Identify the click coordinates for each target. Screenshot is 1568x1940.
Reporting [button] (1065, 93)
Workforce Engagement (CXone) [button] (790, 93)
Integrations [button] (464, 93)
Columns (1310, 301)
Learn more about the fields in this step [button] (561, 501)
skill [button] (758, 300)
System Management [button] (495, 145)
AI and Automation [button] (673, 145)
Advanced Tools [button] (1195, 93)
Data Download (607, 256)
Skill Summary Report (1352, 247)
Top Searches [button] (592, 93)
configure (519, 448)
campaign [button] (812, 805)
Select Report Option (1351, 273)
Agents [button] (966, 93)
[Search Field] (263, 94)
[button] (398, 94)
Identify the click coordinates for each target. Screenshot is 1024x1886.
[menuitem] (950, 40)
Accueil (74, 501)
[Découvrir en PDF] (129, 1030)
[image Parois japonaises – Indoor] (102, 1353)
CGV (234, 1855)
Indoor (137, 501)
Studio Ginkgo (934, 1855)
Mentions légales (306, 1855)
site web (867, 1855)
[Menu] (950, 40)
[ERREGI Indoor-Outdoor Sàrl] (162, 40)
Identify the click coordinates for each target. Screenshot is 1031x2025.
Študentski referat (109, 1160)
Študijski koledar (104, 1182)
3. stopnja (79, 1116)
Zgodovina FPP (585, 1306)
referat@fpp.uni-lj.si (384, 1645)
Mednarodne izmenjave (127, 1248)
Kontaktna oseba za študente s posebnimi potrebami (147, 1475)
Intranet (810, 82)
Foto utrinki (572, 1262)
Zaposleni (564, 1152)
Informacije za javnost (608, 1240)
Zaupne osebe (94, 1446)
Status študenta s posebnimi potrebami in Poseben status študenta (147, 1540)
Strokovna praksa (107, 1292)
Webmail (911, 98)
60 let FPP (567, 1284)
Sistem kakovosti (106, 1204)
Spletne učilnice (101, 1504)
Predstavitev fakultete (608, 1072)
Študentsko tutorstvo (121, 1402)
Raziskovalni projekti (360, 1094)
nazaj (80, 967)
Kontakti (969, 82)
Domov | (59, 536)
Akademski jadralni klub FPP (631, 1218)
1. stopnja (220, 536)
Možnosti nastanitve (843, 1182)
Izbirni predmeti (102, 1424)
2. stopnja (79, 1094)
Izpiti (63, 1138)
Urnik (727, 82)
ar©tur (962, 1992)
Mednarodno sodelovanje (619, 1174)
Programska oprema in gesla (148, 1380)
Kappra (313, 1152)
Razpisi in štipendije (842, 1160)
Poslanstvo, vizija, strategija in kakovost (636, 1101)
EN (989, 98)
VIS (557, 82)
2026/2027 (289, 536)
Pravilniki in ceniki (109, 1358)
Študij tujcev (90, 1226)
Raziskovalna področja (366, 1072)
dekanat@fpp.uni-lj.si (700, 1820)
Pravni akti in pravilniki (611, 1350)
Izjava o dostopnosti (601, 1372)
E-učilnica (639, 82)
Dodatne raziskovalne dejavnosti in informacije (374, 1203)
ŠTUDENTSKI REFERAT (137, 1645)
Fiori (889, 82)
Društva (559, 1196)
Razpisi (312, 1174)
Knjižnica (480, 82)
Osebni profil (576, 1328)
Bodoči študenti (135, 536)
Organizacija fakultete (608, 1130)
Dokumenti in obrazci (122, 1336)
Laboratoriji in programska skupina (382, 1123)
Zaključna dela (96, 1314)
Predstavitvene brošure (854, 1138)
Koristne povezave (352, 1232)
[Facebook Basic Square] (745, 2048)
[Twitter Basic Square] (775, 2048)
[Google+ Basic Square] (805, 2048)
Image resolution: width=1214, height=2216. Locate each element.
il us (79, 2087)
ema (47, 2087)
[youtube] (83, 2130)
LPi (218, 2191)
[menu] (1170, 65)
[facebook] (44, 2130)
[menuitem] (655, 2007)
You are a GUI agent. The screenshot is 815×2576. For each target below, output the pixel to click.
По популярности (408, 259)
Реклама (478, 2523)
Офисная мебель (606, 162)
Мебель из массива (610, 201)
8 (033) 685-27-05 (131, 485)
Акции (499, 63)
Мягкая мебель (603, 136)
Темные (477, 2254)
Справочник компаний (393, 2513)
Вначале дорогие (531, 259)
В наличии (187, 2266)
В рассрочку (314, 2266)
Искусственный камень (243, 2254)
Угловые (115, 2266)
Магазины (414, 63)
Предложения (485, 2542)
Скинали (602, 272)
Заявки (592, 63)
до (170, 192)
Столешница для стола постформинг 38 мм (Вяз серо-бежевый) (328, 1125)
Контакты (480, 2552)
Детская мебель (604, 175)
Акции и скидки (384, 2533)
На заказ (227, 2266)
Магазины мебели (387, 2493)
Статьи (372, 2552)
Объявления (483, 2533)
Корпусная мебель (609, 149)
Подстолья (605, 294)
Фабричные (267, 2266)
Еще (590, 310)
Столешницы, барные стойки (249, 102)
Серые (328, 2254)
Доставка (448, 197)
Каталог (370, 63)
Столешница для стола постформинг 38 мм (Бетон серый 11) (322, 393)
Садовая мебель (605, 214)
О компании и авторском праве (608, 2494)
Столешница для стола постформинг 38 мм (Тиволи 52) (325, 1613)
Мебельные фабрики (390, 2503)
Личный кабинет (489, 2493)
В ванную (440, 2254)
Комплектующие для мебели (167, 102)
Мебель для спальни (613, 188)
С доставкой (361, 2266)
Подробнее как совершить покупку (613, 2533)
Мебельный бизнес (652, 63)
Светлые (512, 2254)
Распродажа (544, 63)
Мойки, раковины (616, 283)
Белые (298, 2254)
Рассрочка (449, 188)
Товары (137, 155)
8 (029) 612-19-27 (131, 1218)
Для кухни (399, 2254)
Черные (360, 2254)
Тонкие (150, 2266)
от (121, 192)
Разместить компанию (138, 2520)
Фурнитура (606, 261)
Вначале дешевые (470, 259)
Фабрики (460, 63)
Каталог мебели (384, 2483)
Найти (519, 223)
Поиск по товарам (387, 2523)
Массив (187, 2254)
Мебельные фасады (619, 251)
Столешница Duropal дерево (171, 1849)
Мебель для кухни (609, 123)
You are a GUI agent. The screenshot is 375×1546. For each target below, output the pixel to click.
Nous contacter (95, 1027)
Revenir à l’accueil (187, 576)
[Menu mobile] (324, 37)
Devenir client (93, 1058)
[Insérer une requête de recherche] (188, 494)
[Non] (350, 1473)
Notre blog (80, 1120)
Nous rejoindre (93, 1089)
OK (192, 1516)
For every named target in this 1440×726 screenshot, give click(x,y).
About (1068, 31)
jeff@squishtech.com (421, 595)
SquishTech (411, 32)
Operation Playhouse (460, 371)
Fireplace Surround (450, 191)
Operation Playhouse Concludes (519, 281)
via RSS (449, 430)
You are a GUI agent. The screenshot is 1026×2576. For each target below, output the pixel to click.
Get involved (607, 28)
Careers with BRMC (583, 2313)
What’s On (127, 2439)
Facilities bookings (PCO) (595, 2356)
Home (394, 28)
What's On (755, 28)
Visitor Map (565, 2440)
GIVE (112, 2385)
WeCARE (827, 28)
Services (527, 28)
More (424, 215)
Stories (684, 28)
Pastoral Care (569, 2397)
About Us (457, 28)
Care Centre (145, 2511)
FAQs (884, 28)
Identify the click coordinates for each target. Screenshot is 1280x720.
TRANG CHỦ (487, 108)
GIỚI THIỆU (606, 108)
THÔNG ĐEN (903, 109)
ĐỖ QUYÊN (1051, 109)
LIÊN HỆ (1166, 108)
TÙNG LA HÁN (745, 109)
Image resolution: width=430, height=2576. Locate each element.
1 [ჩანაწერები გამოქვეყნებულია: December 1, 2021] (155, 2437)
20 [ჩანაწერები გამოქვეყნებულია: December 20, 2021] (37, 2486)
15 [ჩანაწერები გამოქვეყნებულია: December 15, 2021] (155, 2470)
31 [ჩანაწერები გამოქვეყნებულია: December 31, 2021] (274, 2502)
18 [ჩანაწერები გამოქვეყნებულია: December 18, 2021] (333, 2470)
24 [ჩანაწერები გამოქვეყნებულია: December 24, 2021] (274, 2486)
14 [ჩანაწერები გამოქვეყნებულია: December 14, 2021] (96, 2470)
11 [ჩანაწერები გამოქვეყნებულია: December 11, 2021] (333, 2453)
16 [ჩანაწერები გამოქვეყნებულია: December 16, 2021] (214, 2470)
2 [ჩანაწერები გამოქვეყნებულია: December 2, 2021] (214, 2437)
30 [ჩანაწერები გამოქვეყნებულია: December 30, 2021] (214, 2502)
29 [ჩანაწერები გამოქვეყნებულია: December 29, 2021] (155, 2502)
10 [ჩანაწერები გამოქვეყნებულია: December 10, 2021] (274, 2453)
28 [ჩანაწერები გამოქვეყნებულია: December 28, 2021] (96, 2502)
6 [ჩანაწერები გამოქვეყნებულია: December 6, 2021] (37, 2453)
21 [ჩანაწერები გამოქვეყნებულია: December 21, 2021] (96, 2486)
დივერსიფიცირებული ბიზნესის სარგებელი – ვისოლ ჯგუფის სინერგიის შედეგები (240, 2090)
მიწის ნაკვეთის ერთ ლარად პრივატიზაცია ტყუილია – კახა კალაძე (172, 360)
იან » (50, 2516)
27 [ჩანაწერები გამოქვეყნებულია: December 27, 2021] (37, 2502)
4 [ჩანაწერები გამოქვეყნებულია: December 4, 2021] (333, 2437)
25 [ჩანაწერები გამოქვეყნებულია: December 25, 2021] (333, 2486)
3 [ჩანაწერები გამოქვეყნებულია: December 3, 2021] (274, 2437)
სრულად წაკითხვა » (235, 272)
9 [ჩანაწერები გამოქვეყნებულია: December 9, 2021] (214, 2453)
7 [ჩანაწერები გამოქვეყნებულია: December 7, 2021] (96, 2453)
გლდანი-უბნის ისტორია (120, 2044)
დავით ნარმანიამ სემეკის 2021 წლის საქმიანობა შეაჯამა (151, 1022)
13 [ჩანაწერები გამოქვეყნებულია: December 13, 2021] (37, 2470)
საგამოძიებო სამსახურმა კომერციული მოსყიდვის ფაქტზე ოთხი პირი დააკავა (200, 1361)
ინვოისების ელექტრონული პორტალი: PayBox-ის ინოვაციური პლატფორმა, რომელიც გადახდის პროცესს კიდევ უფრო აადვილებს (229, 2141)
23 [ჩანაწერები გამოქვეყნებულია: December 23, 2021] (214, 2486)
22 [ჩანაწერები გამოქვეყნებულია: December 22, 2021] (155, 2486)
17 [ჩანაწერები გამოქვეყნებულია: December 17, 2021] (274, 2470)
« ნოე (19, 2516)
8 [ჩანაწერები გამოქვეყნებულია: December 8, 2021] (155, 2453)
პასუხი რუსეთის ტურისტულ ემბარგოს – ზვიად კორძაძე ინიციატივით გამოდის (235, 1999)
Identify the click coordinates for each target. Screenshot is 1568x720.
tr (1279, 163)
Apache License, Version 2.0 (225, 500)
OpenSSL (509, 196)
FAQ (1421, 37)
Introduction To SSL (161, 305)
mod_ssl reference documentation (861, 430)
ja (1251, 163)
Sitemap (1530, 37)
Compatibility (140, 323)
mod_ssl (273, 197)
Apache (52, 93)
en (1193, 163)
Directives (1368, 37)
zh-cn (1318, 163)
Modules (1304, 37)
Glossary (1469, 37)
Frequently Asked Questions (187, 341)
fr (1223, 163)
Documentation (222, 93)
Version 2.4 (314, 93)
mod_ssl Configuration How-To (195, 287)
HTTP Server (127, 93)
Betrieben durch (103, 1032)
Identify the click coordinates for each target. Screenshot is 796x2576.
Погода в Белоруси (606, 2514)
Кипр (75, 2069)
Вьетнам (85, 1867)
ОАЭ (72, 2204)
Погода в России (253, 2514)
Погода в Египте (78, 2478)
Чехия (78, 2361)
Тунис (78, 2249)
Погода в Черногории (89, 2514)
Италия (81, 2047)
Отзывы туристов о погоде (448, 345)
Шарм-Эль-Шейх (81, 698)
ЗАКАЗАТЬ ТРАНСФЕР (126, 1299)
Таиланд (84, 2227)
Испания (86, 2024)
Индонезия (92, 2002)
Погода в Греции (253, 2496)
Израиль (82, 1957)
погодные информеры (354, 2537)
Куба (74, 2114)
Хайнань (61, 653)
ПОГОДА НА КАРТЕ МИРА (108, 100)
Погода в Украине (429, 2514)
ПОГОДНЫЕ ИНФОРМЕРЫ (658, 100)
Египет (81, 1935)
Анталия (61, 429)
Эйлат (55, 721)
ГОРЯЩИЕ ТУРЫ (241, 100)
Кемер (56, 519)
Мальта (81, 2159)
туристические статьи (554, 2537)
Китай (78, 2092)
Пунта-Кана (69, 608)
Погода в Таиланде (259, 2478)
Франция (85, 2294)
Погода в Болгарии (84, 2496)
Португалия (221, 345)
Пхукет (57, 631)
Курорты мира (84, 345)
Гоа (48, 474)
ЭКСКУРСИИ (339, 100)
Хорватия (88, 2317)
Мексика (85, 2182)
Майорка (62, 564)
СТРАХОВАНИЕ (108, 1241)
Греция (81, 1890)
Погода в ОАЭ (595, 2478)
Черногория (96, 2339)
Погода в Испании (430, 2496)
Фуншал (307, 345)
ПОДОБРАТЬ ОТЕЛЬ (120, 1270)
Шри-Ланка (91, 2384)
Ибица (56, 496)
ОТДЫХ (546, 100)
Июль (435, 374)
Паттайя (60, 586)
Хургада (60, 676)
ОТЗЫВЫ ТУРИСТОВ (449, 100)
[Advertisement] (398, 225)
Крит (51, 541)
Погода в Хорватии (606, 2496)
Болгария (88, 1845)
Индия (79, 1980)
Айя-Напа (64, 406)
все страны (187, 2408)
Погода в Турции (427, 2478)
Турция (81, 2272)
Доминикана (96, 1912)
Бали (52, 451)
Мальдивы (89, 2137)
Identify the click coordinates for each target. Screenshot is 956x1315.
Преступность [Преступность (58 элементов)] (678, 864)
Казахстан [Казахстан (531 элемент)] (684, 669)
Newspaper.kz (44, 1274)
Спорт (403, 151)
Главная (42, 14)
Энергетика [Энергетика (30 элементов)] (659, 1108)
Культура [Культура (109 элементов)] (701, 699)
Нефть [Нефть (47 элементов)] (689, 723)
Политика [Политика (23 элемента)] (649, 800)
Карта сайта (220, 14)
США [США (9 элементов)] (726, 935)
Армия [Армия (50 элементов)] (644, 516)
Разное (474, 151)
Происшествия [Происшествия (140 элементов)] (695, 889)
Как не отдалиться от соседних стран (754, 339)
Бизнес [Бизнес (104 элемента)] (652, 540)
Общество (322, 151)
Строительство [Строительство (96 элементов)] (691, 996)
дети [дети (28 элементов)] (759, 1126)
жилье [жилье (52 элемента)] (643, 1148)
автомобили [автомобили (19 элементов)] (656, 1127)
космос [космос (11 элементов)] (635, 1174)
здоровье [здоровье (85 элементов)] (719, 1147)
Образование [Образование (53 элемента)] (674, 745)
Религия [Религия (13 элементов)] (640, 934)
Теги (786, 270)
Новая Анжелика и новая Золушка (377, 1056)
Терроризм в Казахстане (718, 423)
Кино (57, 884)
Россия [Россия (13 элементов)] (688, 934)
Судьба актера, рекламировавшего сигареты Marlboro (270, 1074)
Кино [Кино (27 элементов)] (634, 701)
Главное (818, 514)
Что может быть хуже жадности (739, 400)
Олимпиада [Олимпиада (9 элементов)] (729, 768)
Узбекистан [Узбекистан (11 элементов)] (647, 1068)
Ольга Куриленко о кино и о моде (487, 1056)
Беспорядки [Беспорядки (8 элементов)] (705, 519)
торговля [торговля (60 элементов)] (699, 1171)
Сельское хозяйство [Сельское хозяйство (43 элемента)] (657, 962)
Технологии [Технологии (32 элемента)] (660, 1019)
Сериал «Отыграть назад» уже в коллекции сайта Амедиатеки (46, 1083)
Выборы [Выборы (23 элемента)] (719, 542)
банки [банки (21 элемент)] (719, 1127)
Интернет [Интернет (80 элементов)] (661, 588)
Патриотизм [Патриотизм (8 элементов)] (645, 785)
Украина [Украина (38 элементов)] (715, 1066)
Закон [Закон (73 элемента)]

__EXERCISE INSTRUCTIONS__
Lay out the lines of the material above as a JSON list of strings, one string per line and with blank lines left out, starting at the line that contains "ЗАКАЗАТЬ ТРАНСФЕР (126, 1299)" and ending at the line that contains "Июль (435, 374)".

__OUTPUT OF THE EXERCISE__
[
  "ЗАКАЗАТЬ ТРАНСФЕР (126, 1299)",
  "Таиланд (84, 2227)",
  "Испания (86, 2024)",
  "Индонезия (92, 2002)",
  "Погода в Греции (253, 2496)",
  "Израиль (82, 1957)",
  "погодные информеры (354, 2537)",
  "Куба (74, 2114)",
  "Хайнань (61, 653)",
  "ПОГОДА НА КАРТЕ МИРА (108, 100)",
  "Погода в Украине (429, 2514)",
  "ПОГОДНЫЕ ИНФОРМЕРЫ (658, 100)",
  "Египет (81, 1935)",
  "Анталия (61, 429)",
  "Эйлат (55, 721)",
  "ГОРЯЩИЕ ТУРЫ (241, 100)",
  "Кемер (56, 519)",
  "Мальта (81, 2159)",
  "туристические статьи (554, 2537)",
  "Китай (78, 2092)",
  "Пунта-Кана (69, 608)",
  "Погода в Таиланде (259, 2478)",
  "Франция (85, 2294)",
  "Погода в Болгарии (84, 2496)",
  "Португалия (221, 345)",
  "Пхукет (57, 631)",
  "Курорты мира (84, 345)",
  "Гоа (48, 474)",
  "ЭКСКУРСИИ (339, 100)",
  "Хорватия (88, 2317)",
  "Мексика (85, 2182)",
  "Майорка (62, 564)",
  "СТРАХОВАНИЕ (108, 1241)",
  "Греция (81, 1890)",
  "Погода в ОАЭ (595, 2478)",
  "Черногория (96, 2339)",
  "Погода в Испании (430, 2496)",
  "Фуншал (307, 345)",
  "ПОДОБРАТЬ ОТЕЛЬ (120, 1270)",
  "Шри-Ланка (91, 2384)",
  "Ибица (56, 496)",
  "ОТДЫХ (546, 100)",
  "Июль (435, 374)"
]